Everlasting“ hieß der vor ca. drei Jahren erschienene Zukunftsroman der in Berlin lebenden Amerikanerin Holly-Jane Rahlens – ein sehr unterhaltsames Buch, eher für ältere Jugendiche. Mit „Blätterrauschen“ gibt es nun einen Abenteuerroman, der ebenfalls in der Zukunft spielt und in manchem ein ähnliches Szenario wie in „Everlasting“ hat, jedoch für eine jüngere Zielgruppe geschrieben ist. Auch hier geht es um eine Zeitreise, diesmal aber von drei Kindern.

Inhalt:

Oliver, Rosa und Iris treffen sich im Hinterzimmer des Buchladens „Blätterrauschen“, um ihren Leseclub abzuhalten, während Cornelia die Buchhändlerin noch vorne im Laden zu tun hat. Doch irgendwas stimmt nicht, den Kindern läuft ein Schauer über den Rücken. Ein Sturm zieht auf, die drei Kinder hören jedoch weder das Rauschen der Blätter von draußen noch das Ticken der Uhr, außerdem wird es im Raum plötzlich kälter. Kurz darauf klopft es an der Hintertür, und davor steht ein seltsamer Junge, der die Drei auf Englisch anspricht.
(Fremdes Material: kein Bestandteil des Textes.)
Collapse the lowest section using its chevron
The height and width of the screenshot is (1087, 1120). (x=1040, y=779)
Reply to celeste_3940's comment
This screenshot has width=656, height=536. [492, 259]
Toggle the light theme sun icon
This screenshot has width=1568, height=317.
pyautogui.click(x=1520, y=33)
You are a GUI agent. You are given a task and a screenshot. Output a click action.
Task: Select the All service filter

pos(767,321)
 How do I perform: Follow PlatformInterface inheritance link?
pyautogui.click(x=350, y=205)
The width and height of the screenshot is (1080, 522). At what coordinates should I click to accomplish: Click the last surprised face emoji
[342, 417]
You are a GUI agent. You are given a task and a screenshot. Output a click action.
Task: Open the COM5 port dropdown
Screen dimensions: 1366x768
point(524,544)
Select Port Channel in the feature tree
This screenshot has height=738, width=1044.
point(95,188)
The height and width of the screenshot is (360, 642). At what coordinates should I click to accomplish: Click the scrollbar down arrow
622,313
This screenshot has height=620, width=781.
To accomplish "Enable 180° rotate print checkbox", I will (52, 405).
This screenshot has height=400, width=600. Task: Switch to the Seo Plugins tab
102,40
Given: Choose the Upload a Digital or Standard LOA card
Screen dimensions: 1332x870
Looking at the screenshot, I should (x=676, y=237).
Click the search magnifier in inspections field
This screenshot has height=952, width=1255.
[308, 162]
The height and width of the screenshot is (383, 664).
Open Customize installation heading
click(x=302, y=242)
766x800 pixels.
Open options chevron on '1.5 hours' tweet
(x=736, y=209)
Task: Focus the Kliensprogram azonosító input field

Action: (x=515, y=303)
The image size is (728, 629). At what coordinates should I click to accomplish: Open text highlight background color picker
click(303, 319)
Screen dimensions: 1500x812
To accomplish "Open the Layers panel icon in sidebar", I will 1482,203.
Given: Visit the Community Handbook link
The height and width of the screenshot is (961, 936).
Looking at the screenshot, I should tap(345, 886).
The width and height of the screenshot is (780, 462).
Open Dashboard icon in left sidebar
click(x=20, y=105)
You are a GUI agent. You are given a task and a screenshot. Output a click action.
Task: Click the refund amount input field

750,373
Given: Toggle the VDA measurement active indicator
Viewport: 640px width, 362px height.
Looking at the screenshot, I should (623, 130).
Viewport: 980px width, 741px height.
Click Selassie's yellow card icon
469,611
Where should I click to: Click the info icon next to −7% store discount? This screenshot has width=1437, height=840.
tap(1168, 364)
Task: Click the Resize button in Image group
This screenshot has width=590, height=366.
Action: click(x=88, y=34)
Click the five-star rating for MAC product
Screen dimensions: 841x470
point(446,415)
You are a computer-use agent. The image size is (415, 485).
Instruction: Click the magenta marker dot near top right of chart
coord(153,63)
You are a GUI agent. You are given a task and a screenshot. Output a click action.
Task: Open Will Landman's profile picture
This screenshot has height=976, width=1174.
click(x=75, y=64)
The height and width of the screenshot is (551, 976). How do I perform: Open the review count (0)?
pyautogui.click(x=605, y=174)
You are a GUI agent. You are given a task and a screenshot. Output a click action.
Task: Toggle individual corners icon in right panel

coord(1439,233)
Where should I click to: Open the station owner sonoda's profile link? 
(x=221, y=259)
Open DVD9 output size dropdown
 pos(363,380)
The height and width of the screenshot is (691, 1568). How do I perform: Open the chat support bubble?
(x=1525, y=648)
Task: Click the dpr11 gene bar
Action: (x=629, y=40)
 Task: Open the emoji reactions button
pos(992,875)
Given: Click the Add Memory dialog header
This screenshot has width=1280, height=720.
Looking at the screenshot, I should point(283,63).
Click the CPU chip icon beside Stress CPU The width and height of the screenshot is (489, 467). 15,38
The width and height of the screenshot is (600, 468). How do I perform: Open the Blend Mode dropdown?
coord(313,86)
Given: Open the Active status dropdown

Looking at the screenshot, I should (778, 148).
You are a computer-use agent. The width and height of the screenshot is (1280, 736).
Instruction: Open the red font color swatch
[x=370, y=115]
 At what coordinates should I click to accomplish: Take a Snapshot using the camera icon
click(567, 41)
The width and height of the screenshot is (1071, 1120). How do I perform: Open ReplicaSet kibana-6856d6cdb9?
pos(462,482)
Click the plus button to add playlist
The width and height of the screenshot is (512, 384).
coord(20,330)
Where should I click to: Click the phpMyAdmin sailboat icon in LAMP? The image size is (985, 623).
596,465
Colin, wie sich der Junge nennt, spricht jedoch auch Deutsch, wenn auch mit einem gewöhnungsbedürftigen Akzent, und behauptet Eigenartiges: Er sei in einem Computerspiel und werde verfolgt. Rosa, Iris und Oliver können ihn davon überzeugen, dass sie nicht zu einem Spiel gehören, sind aber auch von der zweiten Vermutung Colins, dass er wohl in der Vergangenheit gelandet ist, nicht überzeugt. Als sie jedoch mitbekommen, dass Colin wirklich verfolgt wird, ziehen sie sich mit ihm in den Schuppen im Hof zurück. Um den Verfolgern zu entkommen, reisen sie schließlich mit Hilfe von Cornelia, die – wie sie erfahren – auch eine Zeitreisende ist, in die Zukunft: nämlich ins Jahr 2273.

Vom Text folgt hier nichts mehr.